# Nissan Frontier gear oil...



## Smutgremlin (Nov 27, 2006)

Where can I find out how much gear oil is in my truck... thanx...

-gremlin


----------



## Oldnissanguy (Jan 6, 2005)

Check your owners manual.


----------



## BTF/PTM (Oct 19, 2006)

it's not in the owner's manual, it just says "see Nissan dealer for service". Looks like it's time for me to order the service book.

In the mean time, call a dealership and ask a service tech.


----------



## jerryp58 (Jan 6, 2005)

BTF/PTM said:


> it's not in the owner's manual, it just says "see Nissan dealer for service". Looks like it's time for me to order the service book.
> 
> In the mean time, call a dealership and ask a service tech.


My '04 Owner's Manual has all fluid capacity & specs under the "Maintenance & Do-It-Yourself" section. The only thing missing is the torque specs on the drain & fill plugs. They have torque specs for the oil drain plug, spark plugs, and wheel lugs only (at least that's all I found). If you want the torque specs for an '04 drain & fill plugs let me know and I'll look them up in my service manual.


----------



## BTF/PTM (Oct 19, 2006)

Wow...I thought I was anal about torquing stuff, but even I don't torque drain/fill plugs. Just snug 'em up and you're good. Anyway, one thing you can check on is whether the '04 Frontiers use the same rear axle as the 05-06 models. The axle I refer to is the Dana 44 axle assembly. If the '04 models use that too, and you have the fill data for that one, it's probably very similar (if not identical) to the later models.


----------



## himilefrontier (Jan 21, 2003)

The way to check the lube level is to remove the fill plug from the side of the transmission and put your finger in it. If you can touch gear lube, you're fine.Be sure to only use GL-4 gear lube because GL-5 is known to kill the friction surfaces on the insides of the blocking rings of the FS5W71-C transmission used in KA24 equipped RWD Nissans. Unfortunately, GL-5 is about all you'll find as most stores don't carry GL-4. I'm searching for it right now as I will be changing the gear lube in mine in about another 1,000 miles so that I can remove any metal shavings in the trans that may be there from the break in of a fresh trans.


----------



## BTF/PTM (Oct 19, 2006)

himilefrontier said:


> The way to check the lube level is to remove the fill plug from the side of the transmission and put your finger in it. If you can touch gear lube, you're fine.Be sure to only use GL-4 gear lube because GL-5 is known to kill the friction surfaces on the insides of the blocking rings of the FS5W71-C transmission used in KA24 equipped RWD Nissans. Unfortunately, GL-5 is about all you'll find as most stores don't carry GL-4. I'm searching for it right now as I will be changing the gear lube in mine in about another 1,000 miles so that I can remove any metal shavings in the trans that may be there from the break in of a fresh trans.
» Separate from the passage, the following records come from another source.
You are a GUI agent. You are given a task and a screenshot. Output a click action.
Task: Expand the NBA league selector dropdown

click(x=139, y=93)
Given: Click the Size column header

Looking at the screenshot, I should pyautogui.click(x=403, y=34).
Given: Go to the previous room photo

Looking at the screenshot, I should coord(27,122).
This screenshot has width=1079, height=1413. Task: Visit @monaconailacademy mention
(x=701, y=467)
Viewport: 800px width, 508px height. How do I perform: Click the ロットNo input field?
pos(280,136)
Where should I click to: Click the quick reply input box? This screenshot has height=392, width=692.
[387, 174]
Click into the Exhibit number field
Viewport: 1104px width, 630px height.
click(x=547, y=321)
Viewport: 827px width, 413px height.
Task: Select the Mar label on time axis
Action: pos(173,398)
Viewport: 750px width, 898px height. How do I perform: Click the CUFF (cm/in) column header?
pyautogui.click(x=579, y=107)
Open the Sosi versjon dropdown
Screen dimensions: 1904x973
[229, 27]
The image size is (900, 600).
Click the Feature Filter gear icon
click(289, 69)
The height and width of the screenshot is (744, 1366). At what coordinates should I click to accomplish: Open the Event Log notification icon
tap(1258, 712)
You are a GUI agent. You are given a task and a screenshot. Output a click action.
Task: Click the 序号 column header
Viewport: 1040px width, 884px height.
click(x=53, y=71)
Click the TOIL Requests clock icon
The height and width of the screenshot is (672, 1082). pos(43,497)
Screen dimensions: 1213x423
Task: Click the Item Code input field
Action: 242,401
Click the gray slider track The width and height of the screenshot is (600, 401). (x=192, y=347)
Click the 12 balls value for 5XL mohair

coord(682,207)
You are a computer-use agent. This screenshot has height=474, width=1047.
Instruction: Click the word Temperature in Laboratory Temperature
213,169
That's a good tip, Himile, do you know if GL-5 is equally bad for the 6-speed trans that goes with the VQ 6-cylinder? 

Also, how many miles on your fresh transmission? I've been thinking about swapping the oil in my tranny too since I've got about 2500 miles on the new truck. I should probably do the differential too while I'm at it.


----------



## jerryp58 (Jan 6, 2005)

BTF/PTM said:


> Wow...I thought I was anal about torquing stuff, but even I don't torque drain/fill plugs. Just snug 'em up and you're good. Anyway, one thing you can check on is whether the '04 Frontiers use the same rear axle as the 05-06 models. The axle I refer to is the Dana 44 axle assembly. If the '04 models use that too, and you have the fill data for that one, it's probably very similar (if not identical) to the later models.


The '04 rear axle is listed as a H233B. I _Search_'ed my PDF copy of the Service Manual for "Dana" and got no hits. The capacity is listed as 5-7/8 pints (US).

FWIW, I waited 10k miles before changing my trans & gear oil to synthetic.  Here's what I used and what the plugs looked like at that time. I'm at 23k now and will probably change them again at 30k even though I think I'm just required to check the oil every 30k and I guess replace "when necessary".

I torque just about everything I can these days. In my early days I torqued nothing to spec (and I broke my share of valve cover, oil pan, and various other bolts and studs


----------



## himilefrontier (Jan 21, 2003)

BTF/PTM said:


> That's a good tip, Himile, do you know if GL-5 is equally bad for the 6-speed trans that goes with the VQ 6-cylinder?
> 
> Also, how many miles on your fresh transmission? I've been thinking about swapping the oil in my tranny too since I've got about 2500 miles on the new truck. I should probably do the differential too while I'm at it.


I have about 1500 miles on the trans right now. As for the 6 speed, I don't know what it needs. I would look at the owner's manual or the FSM to see what Nissan recommends. All I know is some transmissions are sensitive to this sort of thing. The Borg Warner T-5 ( Mustang, Camaro, Z-31 300ZX turbo, some Isuzu's, etc), for example, requires Dextron ATF to keep from killing it! Given the price of new vehicles and their parts nowadays, it pays to be cautious about this sort of thing.


----------